Sure the Navy has cocktail parties, but we have contributed quite a bit to the war on terror.  The Air force has contributed as well, we all have a role to play.  

I also agree that a remuster to an army trade sounds like something you should consider.  

We just had some ships head south on the west coast for some exercises, and we also had the SCTF going on out east we do these exercises for a reason, not just to get shitfaced and see the donkey show in TJ.


----------



## rmacqueen (5 Dec 2006)

Sub_Guy said:
			
		

> not just to get shitfaced and see the donkey show in TJ.


Really? ;D


----------



## Halifax Tar (5 Dec 2006)

Holy cow relax boys. 1 question and you guys sugest a self imposed exile from the Navy sheesh! :brickwall: I new we got panicky at an iota of a thought of doing in the navy but I was hoping an open forum disscussion could enlighten me and show me what Im missing thats all guys. 

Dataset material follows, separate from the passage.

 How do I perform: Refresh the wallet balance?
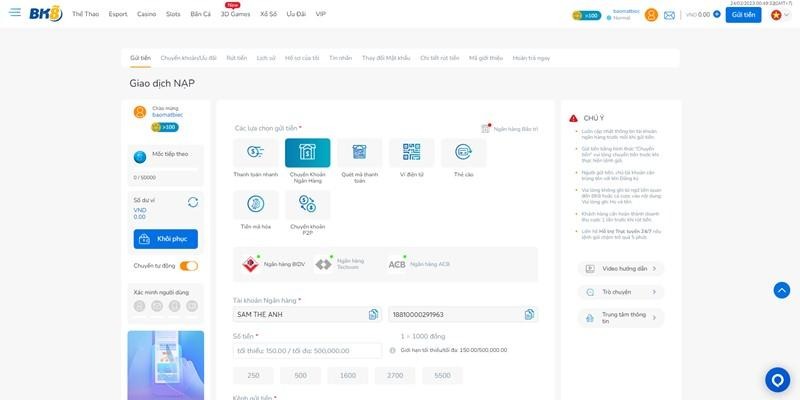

What is it we do is all I am asking ? How are we (as the navy) contributing to the current events ? What do we do that makes us an indisspensible asset to the people of Canada?

Would a remuster to an Amry trade be up my ally who knows.


----------



## NavyShooter (5 Dec 2006)

I'll ditto in with Sub_guy...the Navy does have a role, along with the Army and Airforce....the fact that the Navy hasn't fired shots in anger in a long time doesn't invalidate our presence in areas that need representation from Canada that the Army cannot go. 

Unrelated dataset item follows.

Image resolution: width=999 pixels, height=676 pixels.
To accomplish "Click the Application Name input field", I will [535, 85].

Can the Army sit 12 miles offshore Syria?  Sail around Cyprus and monitor things?  Can the Airforce spend weeks on station?  Can the Army drop everything, load up 1000 troops and drive themselves down to a disaster area to help rebuild and deliver relief supplies over 1500 miles from home-base?  

The Army does many things which the Navy cannot, and vice-versa....even in the Army they recognize that no one type of unit is perfectly suited for a mission....this is why "Combined Arms" has been a work in progress since WWI.  

Anyhow, if you don't see a good reason for the Navy to be a part of your life, or you don't feel that you can contribute to our nation by continuing your Naval career, and want to switch over to the Army, then by all means, do what is best for you.  

Oh, and so far, I haven't seen the Donkey show either...TJ hasn't been one of my port visits (yet)

NS


----------



## Halifax Tar (5 Dec 2006)

NavyShooter said:
			
		

> I'll ditto in with Sub_guy...the Navy does have a role, along with the Army and Airforce....the fact that the Navy hasn't fired shots in anger in a long time doesn't invalidate our presence in areas that need representation from Canada that the Army cannot go.
> 
> Can the Army sit 12 miles offshore Syria?  Sail around Cyprus and monitor things?  Can the Airforce spend weeks on station?  Can the Army drop everything, load up 1000 troops and drive themselves down to a disaster area to help rebuild and deliver relief supplies over 1500 miles from home-base?
> 
> ...



I was at Op Unison. While that was intresting to see and be part of you should know that allot of what we sent down, in humanitarian aid, was returned to us. Also I dont know if we were "on station" long enough to really have made a profound effect on the people of Boloxi. But never the less it was a great way to show our solidarity with the American people, and the ones I personally met were very happy to see us. Maybe I just contricted myself im not sure. lol

Your right combined arms is the whole idea here, I ask you now, what did we transport to the gulf in the way of troops, cargo or weapons that is used in KAF ? 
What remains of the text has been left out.